=== Input for this task ===
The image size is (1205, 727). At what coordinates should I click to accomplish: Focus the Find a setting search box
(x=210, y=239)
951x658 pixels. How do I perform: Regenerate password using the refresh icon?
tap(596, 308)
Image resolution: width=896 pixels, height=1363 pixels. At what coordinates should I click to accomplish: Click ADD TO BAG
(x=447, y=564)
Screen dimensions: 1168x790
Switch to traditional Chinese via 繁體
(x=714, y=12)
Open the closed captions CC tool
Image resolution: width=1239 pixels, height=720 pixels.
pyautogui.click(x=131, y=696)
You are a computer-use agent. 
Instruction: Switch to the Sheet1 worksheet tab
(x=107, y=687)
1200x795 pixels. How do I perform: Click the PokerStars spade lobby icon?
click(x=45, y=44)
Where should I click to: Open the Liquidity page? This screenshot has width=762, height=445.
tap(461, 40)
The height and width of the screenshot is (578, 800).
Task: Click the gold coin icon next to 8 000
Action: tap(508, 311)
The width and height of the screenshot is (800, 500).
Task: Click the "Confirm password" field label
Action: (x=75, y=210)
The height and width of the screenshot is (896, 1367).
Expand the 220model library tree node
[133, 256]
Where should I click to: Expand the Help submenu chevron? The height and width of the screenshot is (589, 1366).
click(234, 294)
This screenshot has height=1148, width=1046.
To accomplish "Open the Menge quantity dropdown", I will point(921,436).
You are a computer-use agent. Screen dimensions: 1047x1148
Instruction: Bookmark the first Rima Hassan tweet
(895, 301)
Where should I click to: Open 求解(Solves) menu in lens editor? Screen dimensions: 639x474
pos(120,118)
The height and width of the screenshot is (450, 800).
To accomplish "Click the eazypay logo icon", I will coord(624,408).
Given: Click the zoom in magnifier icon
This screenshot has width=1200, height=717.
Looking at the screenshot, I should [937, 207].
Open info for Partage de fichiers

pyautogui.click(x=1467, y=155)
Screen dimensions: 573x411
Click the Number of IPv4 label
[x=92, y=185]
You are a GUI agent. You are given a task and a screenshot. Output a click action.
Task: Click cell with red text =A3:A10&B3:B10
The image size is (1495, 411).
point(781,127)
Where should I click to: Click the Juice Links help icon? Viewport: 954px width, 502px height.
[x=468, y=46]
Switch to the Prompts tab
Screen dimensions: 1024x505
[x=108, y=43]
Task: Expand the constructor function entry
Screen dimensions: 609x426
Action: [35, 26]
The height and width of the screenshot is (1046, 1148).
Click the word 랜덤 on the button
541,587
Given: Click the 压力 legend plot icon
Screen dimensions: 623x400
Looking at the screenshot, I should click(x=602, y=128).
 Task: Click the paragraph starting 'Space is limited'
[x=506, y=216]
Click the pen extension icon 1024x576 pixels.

=== Work order ===
Restate the records above exactly.

=== Solution ===
The image size is (1205, 727). At what coordinates should I click to accomplish: Focus the Find a setting search box
(x=210, y=239)
951x658 pixels. How do I perform: Regenerate password using the refresh icon?
tap(596, 308)
Image resolution: width=896 pixels, height=1363 pixels. At what coordinates should I click to accomplish: Click ADD TO BAG
(x=447, y=564)
Screen dimensions: 1168x790
Switch to traditional Chinese via 繁體
(x=714, y=12)
Open the closed captions CC tool
Image resolution: width=1239 pixels, height=720 pixels.
pyautogui.click(x=131, y=696)
You are a computer-use agent. 
Instruction: Switch to the Sheet1 worksheet tab
(x=107, y=687)
1200x795 pixels. How do I perform: Click the PokerStars spade lobby icon?
click(x=45, y=44)
Where should I click to: Open the Liquidity page? This screenshot has width=762, height=445.
tap(461, 40)
The height and width of the screenshot is (578, 800).
Task: Click the gold coin icon next to 8 000
Action: tap(508, 311)
The width and height of the screenshot is (800, 500).
Task: Click the "Confirm password" field label
Action: (x=75, y=210)
The height and width of the screenshot is (896, 1367).
Expand the 220model library tree node
[133, 256]
Where should I click to: Expand the Help submenu chevron? The height and width of the screenshot is (589, 1366).
click(234, 294)
This screenshot has height=1148, width=1046.
To accomplish "Open the Menge quantity dropdown", I will point(921,436).
You are a computer-use agent. Screen dimensions: 1047x1148
Instruction: Bookmark the first Rima Hassan tweet
(895, 301)
Where should I click to: Open 求解(Solves) menu in lens editor? Screen dimensions: 639x474
pos(120,118)
The height and width of the screenshot is (450, 800).
To accomplish "Click the eazypay logo icon", I will coord(624,408).
Given: Click the zoom in magnifier icon
This screenshot has width=1200, height=717.
Looking at the screenshot, I should [937, 207].
Open info for Partage de fichiers

pyautogui.click(x=1467, y=155)
Screen dimensions: 573x411
Click the Number of IPv4 label
[x=92, y=185]
You are a GUI agent. You are given a task and a screenshot. Output a click action.
Task: Click cell with red text =A3:A10&B3:B10
The image size is (1495, 411).
point(781,127)
Where should I click to: Click the Juice Links help icon? Viewport: 954px width, 502px height.
[x=468, y=46]
Switch to the Prompts tab
Screen dimensions: 1024x505
[x=108, y=43]
Task: Expand the constructor function entry
Screen dimensions: 609x426
Action: [35, 26]
The height and width of the screenshot is (1046, 1148).
Click the word 랜덤 on the button
541,587
Given: Click the 压力 legend plot icon
Screen dimensions: 623x400
Looking at the screenshot, I should click(x=602, y=128).
 Task: Click the paragraph starting 'Space is limited'
[x=506, y=216]
Click the pen extension icon 1024x576 pixels.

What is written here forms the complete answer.